▸ Texto:
Por Luciana Ramos
Ao explorar os limites da linguagem cinematográfica, um diretor pode apelar para o potencial apoteótico da sétima arte ou, como Sidney Lumet soube trabalhar tão bem, buscar o seu nível máximo de contenção, o elemento essencial que seja capaz de cumprir as demandas de entretenimento.
De “12 Homens e Uma Sentença” a “Enterrado Vivo”, é longa a tradição de obras confinadas a um espaço, que invariavelmente apelam para a interação com elementos externos não mostrados a fim de cativar a atenção do espectador. Assim é o excelente “Culpa”, do dinamarquês Gustav Möller. Centrada na experiência de um policial em julgamento relegado a anteder chamadas de emergência, a trama indica um potencial crime e brinca com as percepções, erros e acertos do personagem para construir sua colcha narrativa. A falta de mobilidade é compensada pelo foco no rosto do ator Jakob Cedergren, responsável por manter a tensão dramática em meio aos inúmeros plots twists.
Refinado em sua simplicidade, o filme fez sucesso o suficiente para despertar o interesse de Hollywood em refilmá-lo. Não havia urgência ou mesmo relevância para tal, mas fato é que, apenas dois anos depois, chega à Netflix um longa derivado de nome parecido, encabeçado pelo estelar Jake Gyllenhaal e dirigido por Antoine Fuqua, responsável por obras como “Dia de Treinamento” e “O Protetor”.

▸ Instruções de trabalho:
- A) Transcreva do texto sobre o filme “Culpa” todo o trecho que vai de "Por Luciana Ramos" até "demandas de entretenimento.".
- B) De acordo com o texto sobre o filme “Culpa”, como a obra de Gustav Möller compensa a falta de mobilidade? Explique em uma a três frases.

▸ Material fornecido:
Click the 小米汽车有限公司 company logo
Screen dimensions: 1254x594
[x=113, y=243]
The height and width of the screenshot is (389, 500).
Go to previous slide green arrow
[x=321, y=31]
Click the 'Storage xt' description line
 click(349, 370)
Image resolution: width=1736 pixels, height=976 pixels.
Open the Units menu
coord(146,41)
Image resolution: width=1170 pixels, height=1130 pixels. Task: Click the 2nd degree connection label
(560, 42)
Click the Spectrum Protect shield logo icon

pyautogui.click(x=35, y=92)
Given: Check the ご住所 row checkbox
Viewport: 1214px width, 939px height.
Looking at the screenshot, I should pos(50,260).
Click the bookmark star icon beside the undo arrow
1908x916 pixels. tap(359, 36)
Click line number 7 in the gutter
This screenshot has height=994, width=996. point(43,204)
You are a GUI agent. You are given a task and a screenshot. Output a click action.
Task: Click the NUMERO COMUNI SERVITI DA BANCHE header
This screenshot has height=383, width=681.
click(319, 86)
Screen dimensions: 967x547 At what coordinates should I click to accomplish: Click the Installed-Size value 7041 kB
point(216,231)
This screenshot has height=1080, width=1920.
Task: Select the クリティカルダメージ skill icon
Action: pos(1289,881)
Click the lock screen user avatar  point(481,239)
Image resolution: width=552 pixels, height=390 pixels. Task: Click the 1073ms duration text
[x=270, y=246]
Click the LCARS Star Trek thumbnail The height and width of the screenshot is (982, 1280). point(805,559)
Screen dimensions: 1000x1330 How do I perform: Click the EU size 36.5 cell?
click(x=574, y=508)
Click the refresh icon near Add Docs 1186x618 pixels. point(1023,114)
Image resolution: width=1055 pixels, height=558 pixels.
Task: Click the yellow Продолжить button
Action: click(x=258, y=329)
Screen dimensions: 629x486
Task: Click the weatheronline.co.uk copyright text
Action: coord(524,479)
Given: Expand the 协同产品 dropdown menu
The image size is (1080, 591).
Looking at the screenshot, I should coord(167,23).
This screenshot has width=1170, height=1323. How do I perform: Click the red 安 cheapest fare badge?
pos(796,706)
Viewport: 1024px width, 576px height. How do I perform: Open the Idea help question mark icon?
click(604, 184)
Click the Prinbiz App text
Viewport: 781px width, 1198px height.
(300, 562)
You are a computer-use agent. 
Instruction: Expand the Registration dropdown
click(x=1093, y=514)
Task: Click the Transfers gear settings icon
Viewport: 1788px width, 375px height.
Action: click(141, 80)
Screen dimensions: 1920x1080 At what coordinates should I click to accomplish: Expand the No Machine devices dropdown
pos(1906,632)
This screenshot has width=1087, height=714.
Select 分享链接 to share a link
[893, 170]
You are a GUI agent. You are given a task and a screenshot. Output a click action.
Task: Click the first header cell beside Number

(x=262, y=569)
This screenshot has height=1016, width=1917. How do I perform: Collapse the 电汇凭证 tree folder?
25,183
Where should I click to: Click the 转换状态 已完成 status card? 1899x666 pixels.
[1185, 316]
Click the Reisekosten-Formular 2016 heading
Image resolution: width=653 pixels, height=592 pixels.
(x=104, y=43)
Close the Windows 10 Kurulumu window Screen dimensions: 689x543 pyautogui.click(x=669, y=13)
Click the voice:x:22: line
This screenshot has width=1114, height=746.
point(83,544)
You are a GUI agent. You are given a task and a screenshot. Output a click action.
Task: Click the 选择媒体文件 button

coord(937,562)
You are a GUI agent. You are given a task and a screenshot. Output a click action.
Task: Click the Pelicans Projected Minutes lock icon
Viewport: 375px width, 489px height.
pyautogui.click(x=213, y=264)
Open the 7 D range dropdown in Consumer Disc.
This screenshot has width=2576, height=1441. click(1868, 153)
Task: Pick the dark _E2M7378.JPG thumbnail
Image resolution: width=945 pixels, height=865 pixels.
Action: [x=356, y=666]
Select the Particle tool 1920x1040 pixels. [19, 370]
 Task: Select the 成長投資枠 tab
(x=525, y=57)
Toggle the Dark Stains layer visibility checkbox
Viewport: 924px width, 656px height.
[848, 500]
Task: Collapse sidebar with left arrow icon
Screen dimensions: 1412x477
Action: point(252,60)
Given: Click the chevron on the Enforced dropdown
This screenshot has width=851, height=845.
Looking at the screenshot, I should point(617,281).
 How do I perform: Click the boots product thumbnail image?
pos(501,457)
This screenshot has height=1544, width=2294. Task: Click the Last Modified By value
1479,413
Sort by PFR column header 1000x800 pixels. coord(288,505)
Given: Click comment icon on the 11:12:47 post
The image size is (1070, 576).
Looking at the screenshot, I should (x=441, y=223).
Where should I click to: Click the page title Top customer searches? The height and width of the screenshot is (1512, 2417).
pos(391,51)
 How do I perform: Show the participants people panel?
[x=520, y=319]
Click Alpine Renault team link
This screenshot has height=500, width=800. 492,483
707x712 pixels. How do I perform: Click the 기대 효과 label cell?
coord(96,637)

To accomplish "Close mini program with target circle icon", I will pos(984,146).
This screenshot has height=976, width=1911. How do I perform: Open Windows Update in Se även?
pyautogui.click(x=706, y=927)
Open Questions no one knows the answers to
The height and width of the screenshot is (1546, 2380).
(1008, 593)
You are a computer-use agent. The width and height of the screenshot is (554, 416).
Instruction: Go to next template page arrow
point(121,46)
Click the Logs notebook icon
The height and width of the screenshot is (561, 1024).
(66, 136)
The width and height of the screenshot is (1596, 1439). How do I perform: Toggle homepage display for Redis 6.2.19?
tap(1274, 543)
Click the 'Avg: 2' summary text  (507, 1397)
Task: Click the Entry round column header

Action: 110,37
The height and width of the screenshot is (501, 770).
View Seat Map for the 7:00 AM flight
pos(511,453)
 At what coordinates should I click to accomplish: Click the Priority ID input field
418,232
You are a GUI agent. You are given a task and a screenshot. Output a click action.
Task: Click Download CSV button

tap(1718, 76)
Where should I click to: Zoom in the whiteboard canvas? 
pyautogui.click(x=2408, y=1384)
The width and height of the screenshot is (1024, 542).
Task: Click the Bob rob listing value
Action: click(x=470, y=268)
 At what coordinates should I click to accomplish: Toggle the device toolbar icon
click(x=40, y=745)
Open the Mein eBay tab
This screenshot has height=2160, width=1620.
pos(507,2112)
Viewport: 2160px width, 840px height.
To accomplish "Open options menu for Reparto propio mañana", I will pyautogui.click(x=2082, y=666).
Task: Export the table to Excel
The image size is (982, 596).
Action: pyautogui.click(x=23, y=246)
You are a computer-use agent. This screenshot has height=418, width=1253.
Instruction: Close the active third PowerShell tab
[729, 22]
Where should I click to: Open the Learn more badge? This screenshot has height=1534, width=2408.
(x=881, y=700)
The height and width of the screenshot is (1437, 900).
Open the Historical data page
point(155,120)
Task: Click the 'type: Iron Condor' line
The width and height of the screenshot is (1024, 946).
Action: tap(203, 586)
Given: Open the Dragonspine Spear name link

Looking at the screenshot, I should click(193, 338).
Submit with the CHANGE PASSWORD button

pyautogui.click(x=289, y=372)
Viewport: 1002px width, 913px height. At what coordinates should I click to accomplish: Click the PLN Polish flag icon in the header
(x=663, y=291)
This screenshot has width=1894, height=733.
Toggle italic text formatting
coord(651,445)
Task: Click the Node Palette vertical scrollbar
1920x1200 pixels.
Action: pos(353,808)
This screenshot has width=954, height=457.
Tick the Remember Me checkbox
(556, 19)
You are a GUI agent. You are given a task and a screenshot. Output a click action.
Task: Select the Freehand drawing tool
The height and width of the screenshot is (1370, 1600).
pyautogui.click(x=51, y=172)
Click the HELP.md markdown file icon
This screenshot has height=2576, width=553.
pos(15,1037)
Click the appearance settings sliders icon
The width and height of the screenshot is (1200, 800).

▸ Respostas finais:
- A)
Por Luciana Ramos
Ao explorar os limites da linguagem cinematográfica, um diretor pode apelar para o potencial apoteótico da sétima arte ou, como Sidney Lumet soube trabalhar tão bem, buscar o seu nível máximo de contenção, o elemento essencial que seja capaz de cumprir as demandas de entretenimento.

- B) A falta de mobilidade é compensada pelo foco no rosto do ator Jakob Cedergren. Cabe a ele manter a tensão dramática em meio às inúmeras reviravoltas da trama.